Quiescent H2 Emission From Pre-Main Sequence Stars in Chamaeleon I

TL;DR

This study reports the detection of quiescent molecular hydrogen emission from circumstellar disks of pre-main sequence stars in Chamaeleon I, linking it to accretion activity, inner disk gas, and stellar high-energy radiation.

Contribution

It provides new observational evidence of H$_2$ emission in pre-main sequence stars and explores its correlation with disk evolution, accretion, and high-energy photon excitation.

Findings

H$_2$ emission detected in six pre-main sequence stars.

Detected H$_2$ emission correlates with transitional disks and accretion signatures.

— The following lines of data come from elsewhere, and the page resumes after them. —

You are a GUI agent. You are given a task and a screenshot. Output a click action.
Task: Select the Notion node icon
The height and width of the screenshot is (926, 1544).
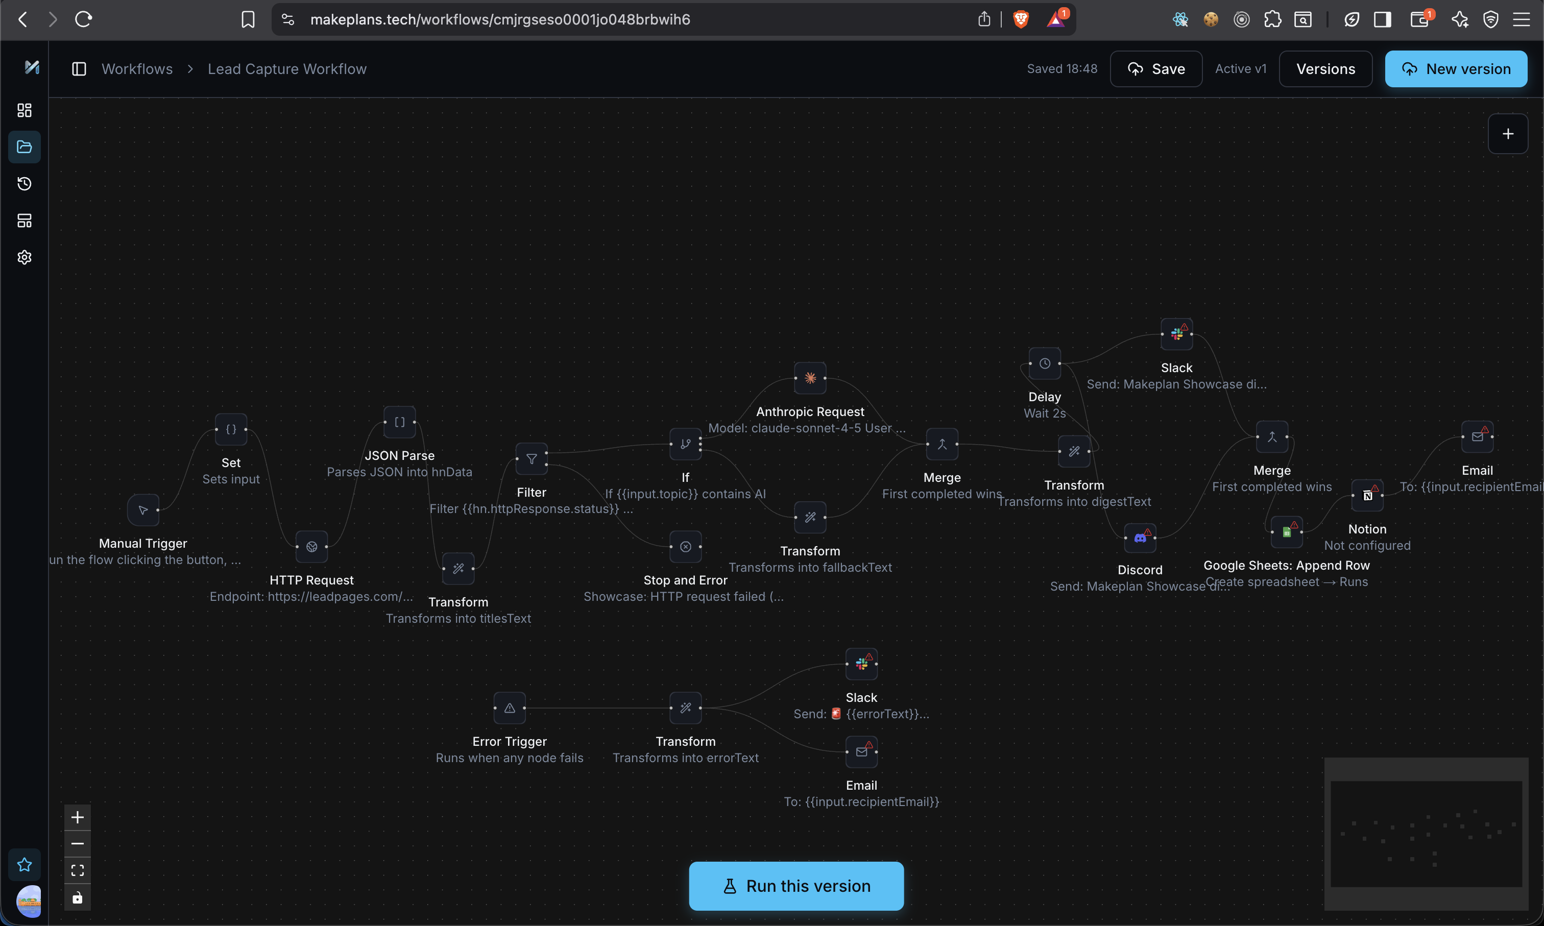point(1367,495)
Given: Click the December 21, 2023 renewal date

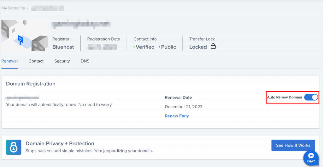Looking at the screenshot, I should coord(184,107).
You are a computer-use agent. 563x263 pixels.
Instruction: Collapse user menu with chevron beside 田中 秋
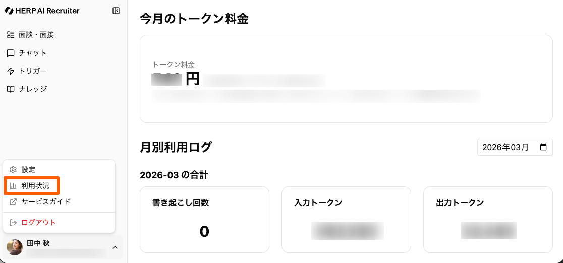point(115,247)
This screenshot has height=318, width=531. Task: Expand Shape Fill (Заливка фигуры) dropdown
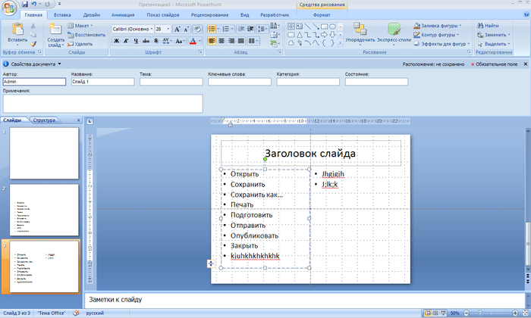[x=461, y=25]
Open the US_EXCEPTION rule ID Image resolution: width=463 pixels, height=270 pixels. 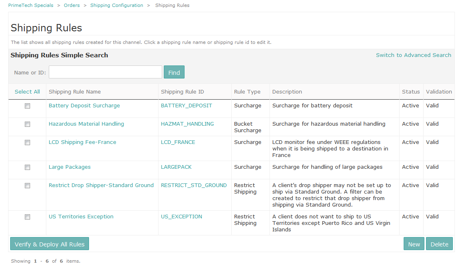[x=181, y=216]
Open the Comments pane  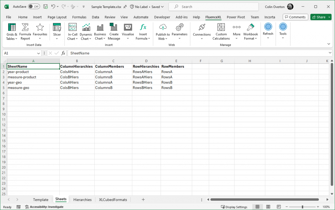coord(295,17)
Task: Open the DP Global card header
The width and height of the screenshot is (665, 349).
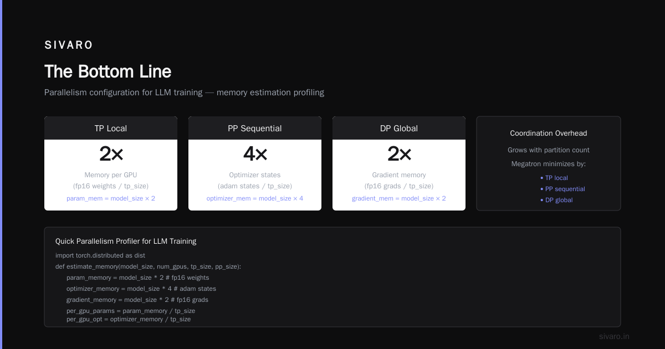Action: coord(399,128)
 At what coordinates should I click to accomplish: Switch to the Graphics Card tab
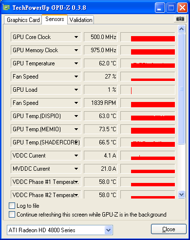pyautogui.click(x=23, y=20)
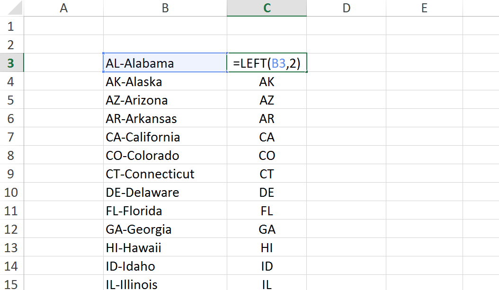Click the DE-Delaware cell
This screenshot has height=290, width=499.
coord(165,193)
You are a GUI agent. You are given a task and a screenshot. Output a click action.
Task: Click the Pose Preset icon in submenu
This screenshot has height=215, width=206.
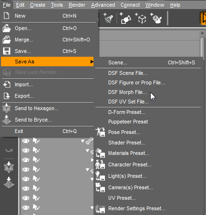click(100, 132)
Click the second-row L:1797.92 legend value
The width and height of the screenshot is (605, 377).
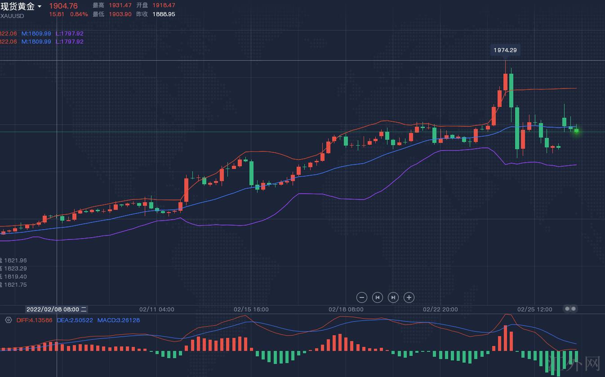point(70,42)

H$_2$ emission likely originates from gas at a few tens of AU from the stars.

Abstract

We report the discovery of quiescent emission from molecular hydrogen gas located in the circumstellar disks of six pre-main sequence stars, including two weak-line T Tauri stars (TTS), and one Herbig AeBe star, in the Chamaeleon I star forming region. For two of these stars, we also place upper limits on the 2->1 S(1)/1->0 S(1) line ratios of 0.4 and 0.5. Of the 11 pre-main sequence sources now known to be sources of quiescent near-infrared hydrogen emission, four possess transitional disks, which suggests that detectable levels of H$_2$ emission and the presence of inner disk holes are correlated. These H$_2$ detections demonstrate that these inner holes are not completely devoid of gas, in agreement with the presence of observable accretion signatures for all four of these stars and the recent detections of [Ne II] emission from three of them. The overlap in [Ne II] and H$_2$ detections hints at a possible correlation between these two features and suggests a shared excitation mechanism of high energy photons. Our models, combined with the kinematic information from the H$_2$ lines, locate the bulk of the emitting gas at a few tens of AU from the stars. We also find a correlation between H$_2$ detections and those targets which possess the largest H$\alpha$ equivalent widths, suggesting a link between accretion activity and quiescent H$_2$ emission. We conclude that quiescent H$_2$ emission from relatively hot gas within the disks of TTS is most likely related to on-going accretion activity, the production of UV photons and/or X-rays, and the evolutionary status of the dust grain populations in the inner disks.